3. BÖLÜM

617 41 18
                                    

Kızma hiç kimseye yaptıklarından dolayı aksine

Teşekkür et ihanet edenlere sadakati öğrettikleri için...

Minnet duy yalancılara doğrunun farkına varmanı sağladığı için...

Mutsuz edenlere dua et mutluluğu daha derin hissettirdikleri için...

Herkesi sev yaşamına bir anlam kattığı için...

Hayat bu yüzden daha güzel siyahlar beyazı fark ettirdiği için...

                                                                       Hz. MEVLÂNA

***

MULTİMEDYA/ MELEK-HAKAN

***

--- MELEK ---

***

Akıp giden zaman, peşinden sürüklediği onca acı, öfke, sevgi ve gözyaşını, ne yaşanırsa yaşansın,  unutturuyordu.
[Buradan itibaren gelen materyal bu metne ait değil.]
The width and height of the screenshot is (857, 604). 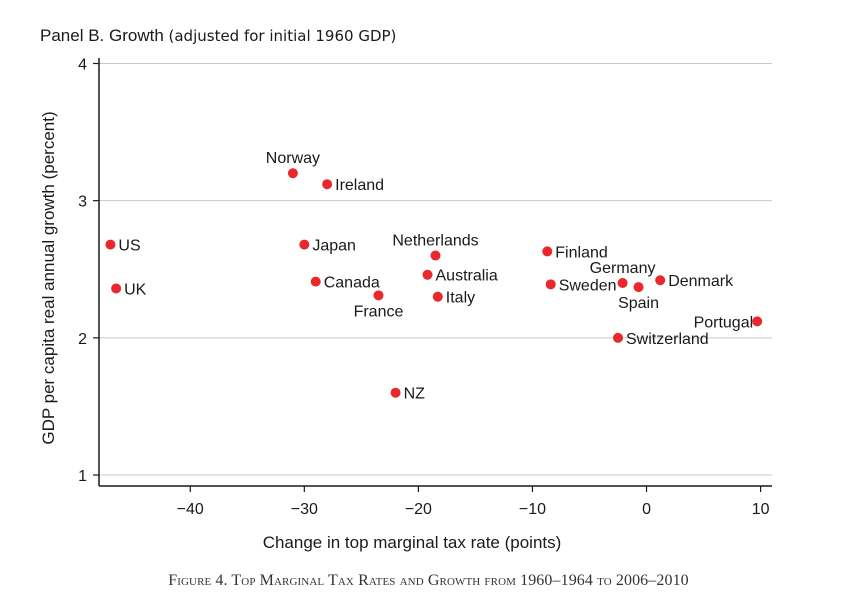 I want to click on point-label: Italy, so click(x=460, y=298).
Tamamen zihninden silmese de en azından bir anlığına da olsa yaşanmamış sayabiliyordun.

Hiç olmamış, sanki geriye baktığında, bıraktığın gibi bulacakmışsın her şeyi...

Etraftaki bunca insan, gülen, eğlenen... Sanki hiç acı çekmemiş, hayatlarında onlar için değerli birini kaybetmemiş gibitdi...
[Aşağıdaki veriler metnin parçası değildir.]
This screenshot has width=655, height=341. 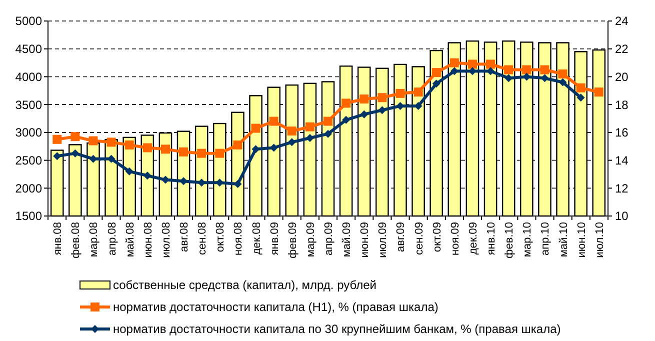 What do you see at coordinates (28, 21) in the screenshot?
I see `y-tick-label: 5000` at bounding box center [28, 21].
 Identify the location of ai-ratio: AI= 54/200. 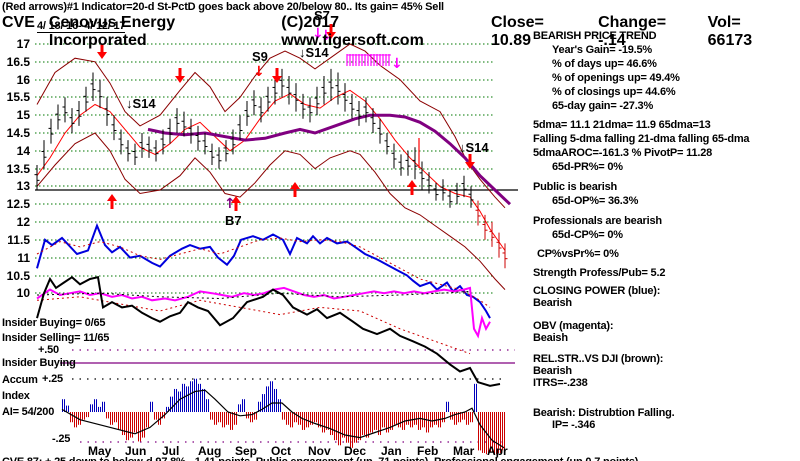
(28, 412).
Sanki dünyanın bütün acıları benim omuzlarıma yüklenmiş gibi...

Peki ben neden bu kadar yıkık ve döküktüm. Neden kabullenip, hayatıma devam edemiyordum? Biliyordum, babam şu an yanımda olsa kendime böyle davrandığım için beni bir ton fırçalardı.

Ama yapamıyorum...

Onun yokluğu, benim ruhumun yarısının yok olması gibiydi. İnsan yarım yaşayamazdı  ki... Yaşamak zorunda kalsan bile tam bir insan gibi hayatını devam ettiremezdi...

Tıpkı benim gibi...

Nefes alıyorum, konuşuyorum, uyuyorum, yaşamımı sürdürmek için bedenimin ihtiyaçlarını karşılıyorum ama ruhum? O, bu hayatta değilmiş gibiydi sanki. Farklı âlemlerde, beni bırakıp gezintiye çıkmış gibi...
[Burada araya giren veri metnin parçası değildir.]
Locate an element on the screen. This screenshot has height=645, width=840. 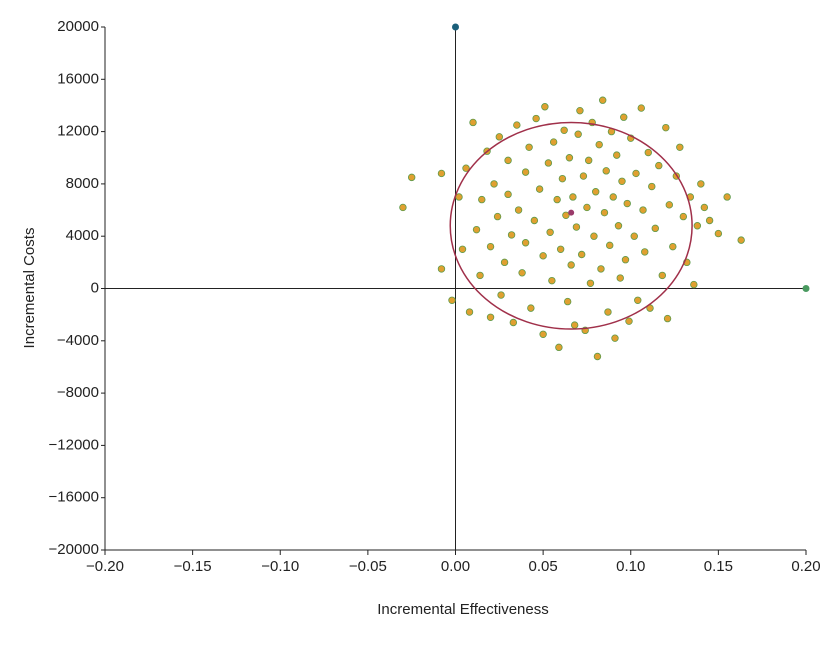
y-tick-label: −12000 is located at coordinates (74, 444).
Bedenimi bu dünyada çaresizce bırakmış, kendi yolunu çizmişti. Belki de babamın yanında, ona dokunuyor, onu öpüyor, kollarının arasında güvende olduğunu hissediyor; onunla konuşup sevincini, acısını ve gözyaşını paylaşıyordu...

***

Yarım saatlik bir yürüyüşün ardından parka girmiştim. Hava serin olduğu için bir kaç insan haricinde kimse yoktu ortalıkta. Etrafta göz gezdirdiğim de Hakan'ın denize bakan banklardan birinde oturduğunu fark etmemle, o tarafa doğru yöneliyorum. Sırtı bana dönük olduğu için beni fark edememişti hâlâ...

" Selam! " dedim düz bir sesle.

Sesimi duyar duymaz bakışları beni bulmuş ve ayaklanmıştı. Uzun zamandır görüşememiştik ve ben özlemiştim dostumu.

Sıkıca sarılıp, özlem gideriyorduk.

Kısa bir sürenin ardından kendini geri çekip, çatık kaşlarla bana bakıyordu. Kolumdan tutup, homurdanarak, kalktığı banka oturtup, bakışlarının odak noktası yapmıştı yine beni.

" Melek! Senin bize kastın var. Ben buna eminim artık. "

Bu haline gülüp önüme dönmüştüm. Haklılardı. Ne diyebilirdim ki. Omuz silkip yeniden Hakan’a döndüm.